Les prédécesseurs à la fonction présidentielle comme Charles de Gaulle, Jacques Chirac et à un degré moindre François Mitterrand avaient dans leurs bagages intellectuels une plus grande subtilité envers le monde arabe. L’actuel locataire de l’Elysée n’a apparemment pas cette faculté de compréhension. Non pour des raisons exclusivement cognitives. Pour des motifs d’ordre culturel au sens large. Ou plutôt au sens complet du terme.
À l’image de Don Quichotte errant devant une succession de moulins à vent, Don Macron semble ne pas savoir où planter sa hallebarde, devenue de plus en plus encombrante au point de se muer en fléchette de soulagement plantée au hasard un peu partout.
Les bouffons du roi
Transposant ce fameux «en même temps» de l’Hexagone à l’Afrique du Nord en faisant quelques haltes dans les esprits qataris. Résultat : les tentatives maladroites de rapprochement avec l’Algérie se sont soldées par de nouvelles déconvenues; se rabattre sur le Maroc place l’État français dans une position de quasi mendicité en matière de rayonnement vis-à-vis de sa Majesté le Roi Mohammed VI, qui dispose de plusieurs cartes désormais et dont l’image a éclipsé l’amateurisme – ou jemenfoutisme ? – présidentiel français ponctué par la longue interview sur la chaîne marocaine 2M, ressemblant à une vague note de synthèse en réunion d’entreprise.

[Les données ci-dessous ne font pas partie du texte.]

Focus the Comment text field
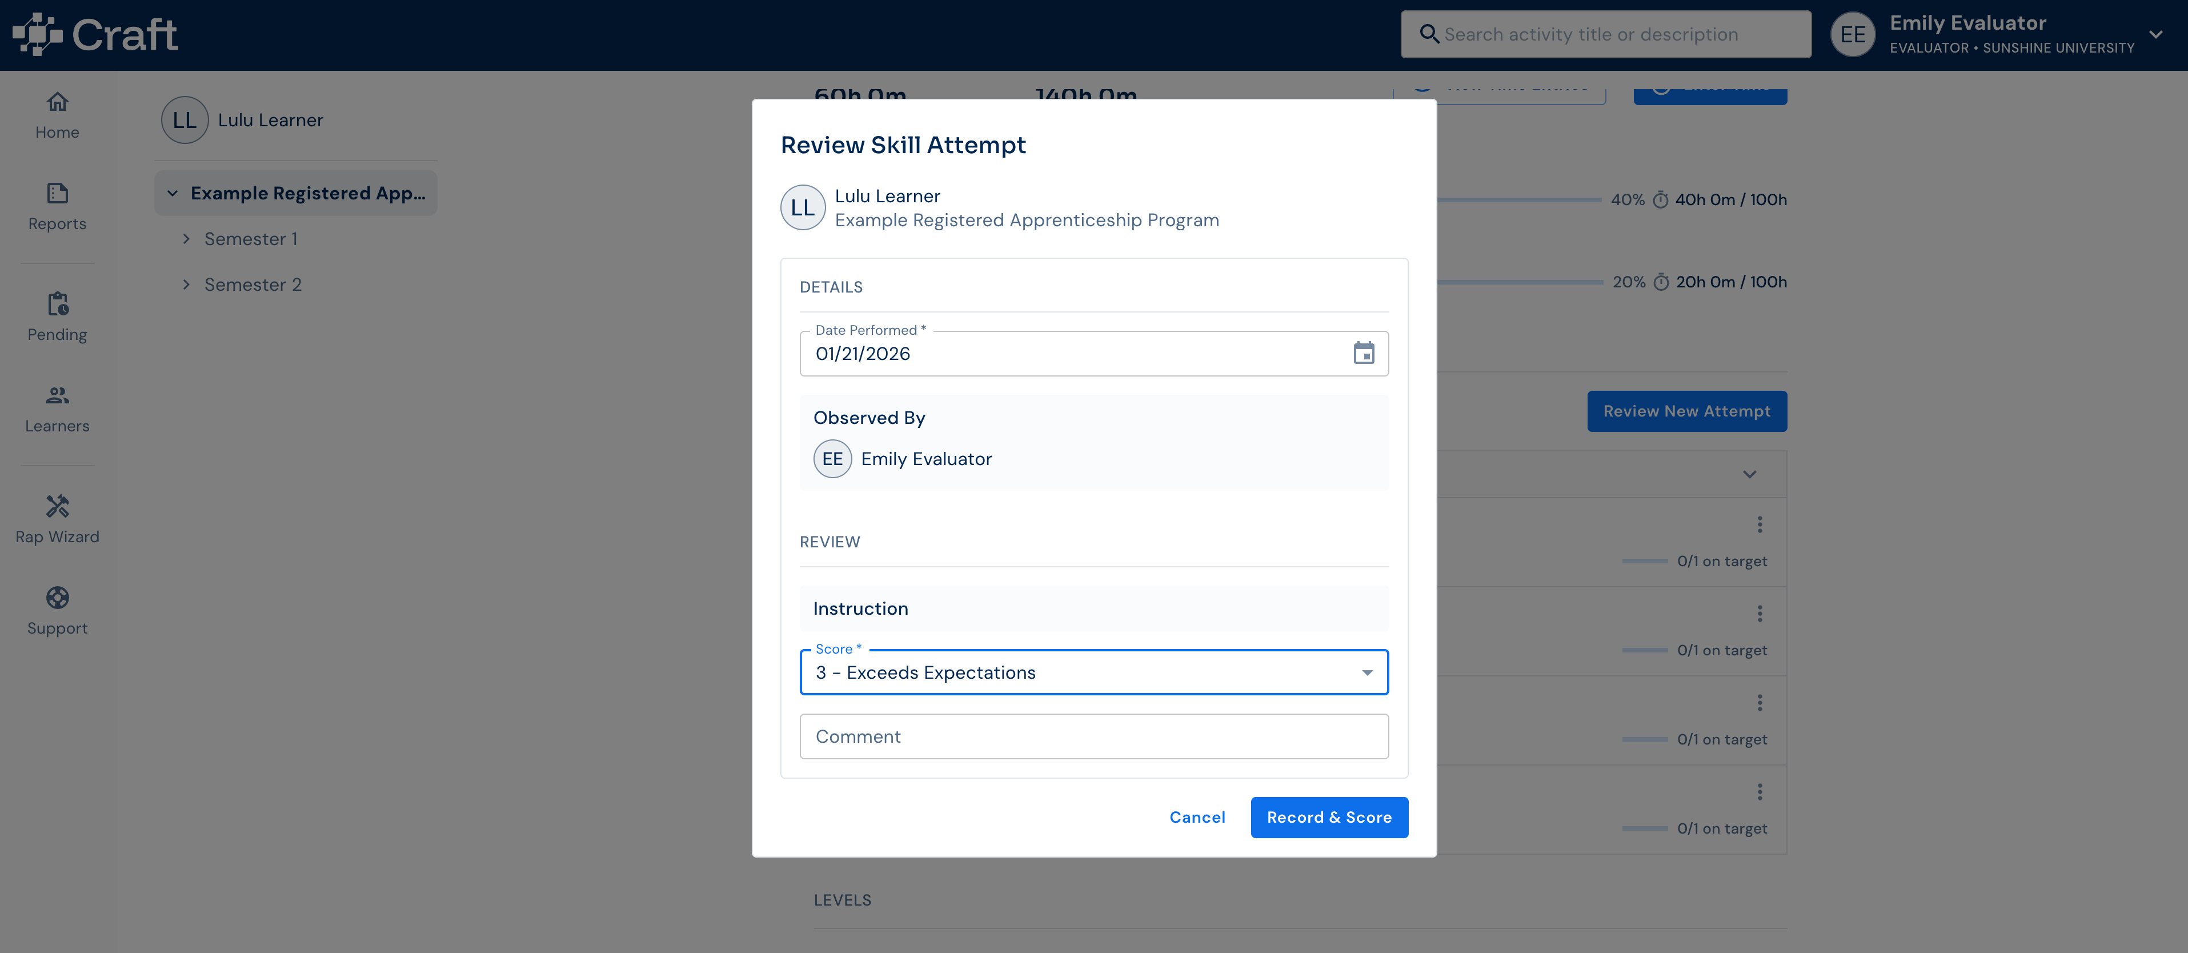 (1094, 736)
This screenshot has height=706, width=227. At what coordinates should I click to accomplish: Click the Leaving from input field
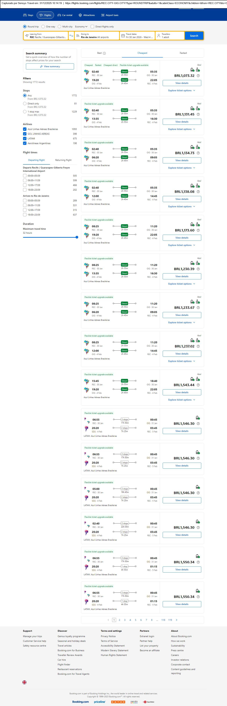click(x=46, y=36)
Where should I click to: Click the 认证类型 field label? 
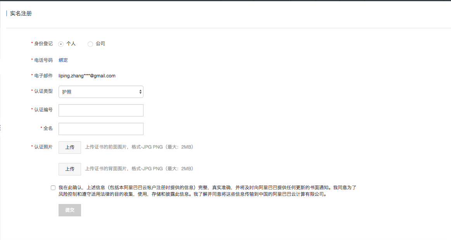coord(43,91)
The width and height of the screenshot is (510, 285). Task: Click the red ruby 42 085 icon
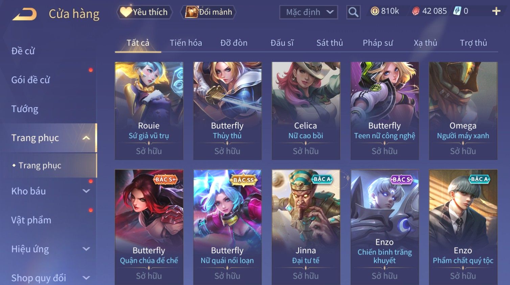pyautogui.click(x=416, y=11)
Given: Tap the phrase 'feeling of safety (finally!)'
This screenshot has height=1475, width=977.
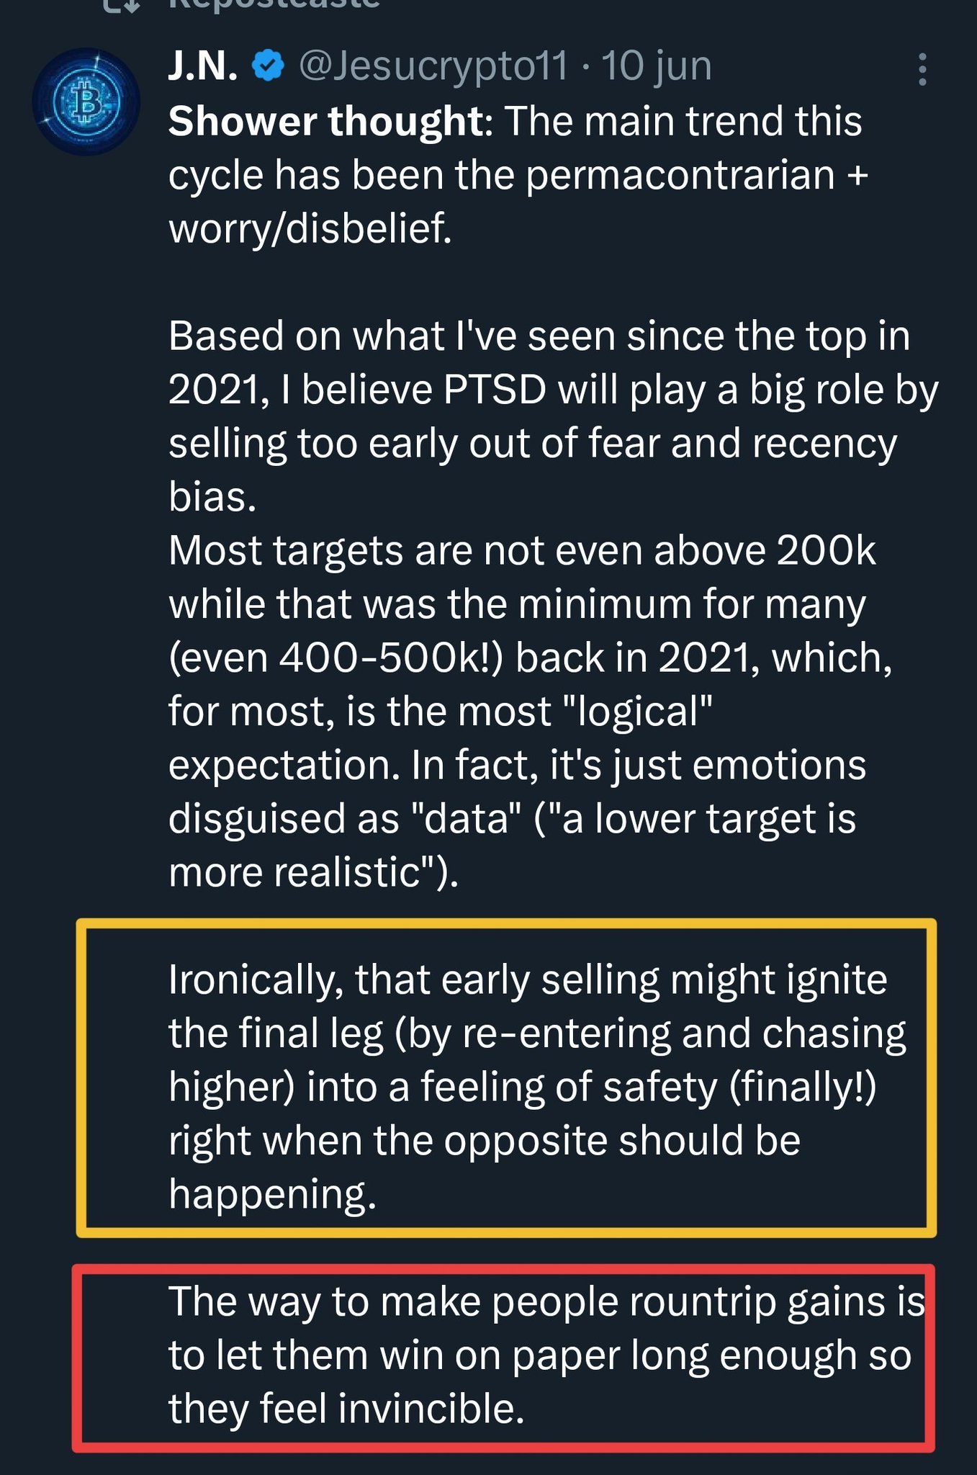Looking at the screenshot, I should point(648,1088).
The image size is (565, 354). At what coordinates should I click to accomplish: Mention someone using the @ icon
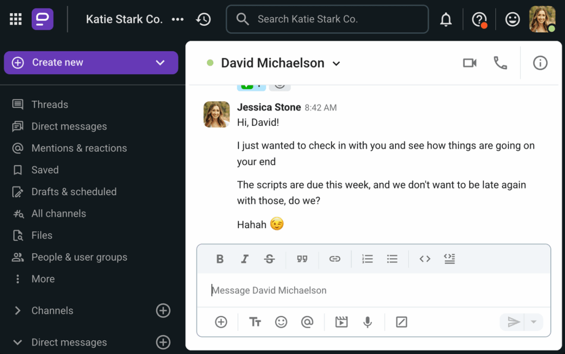308,321
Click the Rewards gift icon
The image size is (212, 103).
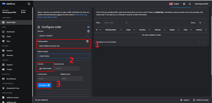pyautogui.click(x=3, y=55)
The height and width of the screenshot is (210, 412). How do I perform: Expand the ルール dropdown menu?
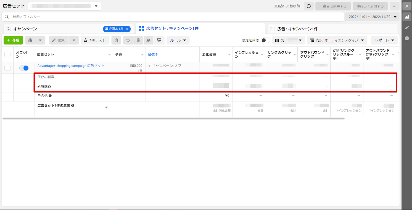(x=178, y=40)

La France est une terre de grands écrivains, de politiciens jadis habiles, avec des institutions universitaires reconnues partout dans le monde, des découvertes qui ont animé la recherche scientifique à bien des époques, le Code Civil et une langue à vocation diplomatique de premier plan. Actuellement apparaît le risque d’une perte de son emprise. Elle est subitement devenue un capharnaüm d’amuseurs publics, de troubadours pathétiques, de… bouffons du roi ne faisant rire aucunement les médiévistes. Car il s’agit là non pas de burlesque, mais de grotesque.
Si Macron voulait absolument axer son pédagogisme sur l’humour, les apports d’une personnalité comme Sami Ameziane, plus connu sous son nom de scène «Le Comte de Bouderbala», auraient été d’une utilité plus certaine. Seulement, ce dernier, bien que polyglotte et cultivé en apparence, a une caractéristique jugée rédhibitoire : être d’origine algérienne, qui plus est kabyle ce qui a vocation à entraîner la polémique dans le contexte général actuel.
Quant à la Tunisie, il semblerait qu’elle soit reléguée dans les fonds amnésiques. Cet opportunisme coûtera cher à l’influence française dans le Grand Maghreb, et par extension dans toute la sphère arabophone. La relation entre France et Maroc ne se limite pas à un sketch de Jamel Debbouze et de son Jamel Comedy Club. Ou à une saillie humoristique de Booder. Le Maghreb n’est pas qu’un souk du rire.